Memon wonders aloud how judges, who are difficult to access, can be reached.
Shourie, who brims over with hope and constructiveness, doesn't feel that poses a problem because he says senior lawyers move in the same social circles as retired judges and retired judges were in the same social circles as sitting judges.
"(We need to) give our worked-out critique to those persons, so a judge realises I am being watched. We can try to get to them by publishing the results of our analyses. They will, I am sure, hear of it... I can say this from my very small experience that judges read books..."

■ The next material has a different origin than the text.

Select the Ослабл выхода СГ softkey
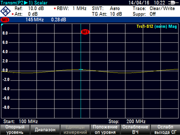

After the release of Anita Gets Bail, which he says was a "very critical book" that "makes fun of the judges. Pillories the judgments," he says he received a letter of praise from a Madras high court judge who wrote how he had tried to get his fellow judges on that bench to read Shourie's book and was surprised to find they already had copies of it.
Shourie is certain judges are bound to read anything written, by even the lay public, about their work or judgments and a change via the judiciary can bring incremental but important changes to the country, just like, he cites as an example, a small amendment by the Supreme Court put an end to to politicians with criminal record standing for elections.
"We don't know where the pebble will fall."
Memon with a smile: "So referring to that Churchillian axiom: 'The situation is hopeless, but not serious'!"
The former editor, former minister, former World Bank economist, proud, vigorous, fearless Indian citizen, laughs, and agrees.